Our simulation fits very closely the observations, nice!

There are another implementation of the FvCB model in our package. One that couples the photosynthesis with the stomatal conductance. And this one computes Cᵢ too.

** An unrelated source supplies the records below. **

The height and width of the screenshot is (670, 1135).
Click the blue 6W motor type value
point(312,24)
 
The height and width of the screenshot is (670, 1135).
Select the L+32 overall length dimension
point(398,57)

Let's check if it works with this one too by using dummy parameter values for the conductance model:

leaf = ModelList(
        Fvcb(VcMaxRef = VcMaxRef, JMaxRef = JMaxRef, RdRef = RdRef, Tᵣ = 25.0, TPURef = TPURef),
        Medlyn(0.03, 12.),
        status = (Tₗ = df.Tₗ, aPPFD = df.aPPFD, Cₛ = df.Cₐ, Dₗ = 0.1)
    )

w = Weather(select(df, :T, :P, :Rh, :Cₐ, :T => (x -> 10) => :Wind))
outs_sim2 = run!(leaf, w)
df_sim2 = PlantSimEngine.convert_outputs(outs_sim2, DataFrame);

aci2 = PlantBiophysics.ACi(VcMaxRef, JMaxRef, RdRef, df[:,:A], df_sim2[:,:A], df[:,:Cᵢ], df_sim2[:,:Cᵢ])
plot(aci2, leg = :bottomright)

We can see the results differ a bit, but it is because we add a lot more computation here, hence adding some degrees of liberty.